Collected data:

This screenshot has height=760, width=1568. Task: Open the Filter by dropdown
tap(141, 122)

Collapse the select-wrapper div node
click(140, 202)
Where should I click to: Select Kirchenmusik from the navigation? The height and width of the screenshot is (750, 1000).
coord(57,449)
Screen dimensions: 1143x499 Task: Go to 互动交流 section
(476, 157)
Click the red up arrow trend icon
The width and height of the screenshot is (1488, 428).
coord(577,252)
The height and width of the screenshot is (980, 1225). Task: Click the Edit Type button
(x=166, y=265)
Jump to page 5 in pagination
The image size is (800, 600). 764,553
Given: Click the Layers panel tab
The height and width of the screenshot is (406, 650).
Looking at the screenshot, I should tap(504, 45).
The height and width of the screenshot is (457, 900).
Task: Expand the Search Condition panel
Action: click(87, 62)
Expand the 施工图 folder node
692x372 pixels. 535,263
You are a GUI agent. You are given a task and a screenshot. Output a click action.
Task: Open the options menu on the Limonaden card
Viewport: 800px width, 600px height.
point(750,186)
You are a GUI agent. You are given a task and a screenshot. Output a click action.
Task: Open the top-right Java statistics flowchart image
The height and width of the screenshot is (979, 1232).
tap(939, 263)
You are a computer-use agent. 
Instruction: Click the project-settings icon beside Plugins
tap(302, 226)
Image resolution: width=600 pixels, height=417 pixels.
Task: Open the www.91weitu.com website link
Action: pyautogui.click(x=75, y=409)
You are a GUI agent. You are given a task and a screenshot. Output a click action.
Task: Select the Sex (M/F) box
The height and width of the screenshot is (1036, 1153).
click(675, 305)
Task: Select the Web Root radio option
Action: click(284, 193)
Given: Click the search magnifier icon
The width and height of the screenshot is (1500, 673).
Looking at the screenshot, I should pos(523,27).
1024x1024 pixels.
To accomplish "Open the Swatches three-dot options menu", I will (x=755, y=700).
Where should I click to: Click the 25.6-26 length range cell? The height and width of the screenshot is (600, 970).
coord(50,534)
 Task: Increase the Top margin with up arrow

Exercise directions
All of the data above should be reproduced exactly.

Your response
This screenshot has height=760, width=1568. Task: Open the Filter by dropdown
tap(141, 122)

Collapse the select-wrapper div node
click(140, 202)
Where should I click to: Select Kirchenmusik from the navigation? The height and width of the screenshot is (750, 1000).
coord(57,449)
Screen dimensions: 1143x499 Task: Go to 互动交流 section
(476, 157)
Click the red up arrow trend icon
The width and height of the screenshot is (1488, 428).
coord(577,252)
The height and width of the screenshot is (980, 1225). Task: Click the Edit Type button
(x=166, y=265)
Jump to page 5 in pagination
The image size is (800, 600). 764,553
Given: Click the Layers panel tab
The height and width of the screenshot is (406, 650).
Looking at the screenshot, I should tap(504, 45).
The height and width of the screenshot is (457, 900).
Task: Expand the Search Condition panel
Action: click(87, 62)
Expand the 施工图 folder node
692x372 pixels. 535,263
You are a GUI agent. You are given a task and a screenshot. Output a click action.
Task: Open the options menu on the Limonaden card
Viewport: 800px width, 600px height.
point(750,186)
You are a GUI agent. You are given a task and a screenshot. Output a click action.
Task: Open the top-right Java statistics flowchart image
The height and width of the screenshot is (979, 1232).
tap(939, 263)
You are a computer-use agent. 
Instruction: Click the project-settings icon beside Plugins
tap(302, 226)
Image resolution: width=600 pixels, height=417 pixels.
Task: Open the www.91weitu.com website link
Action: pyautogui.click(x=75, y=409)
You are a GUI agent. You are given a task and a screenshot. Output a click action.
Task: Select the Sex (M/F) box
The height and width of the screenshot is (1036, 1153).
click(675, 305)
Task: Select the Web Root radio option
Action: click(284, 193)
Given: Click the search magnifier icon
The width and height of the screenshot is (1500, 673).
Looking at the screenshot, I should pos(523,27).
1024x1024 pixels.
To accomplish "Open the Swatches three-dot options menu", I will (x=755, y=700).
Where should I click to: Click the 25.6-26 length range cell? The height and width of the screenshot is (600, 970).
coord(50,534)
 Task: Increase the Top margin with up arrow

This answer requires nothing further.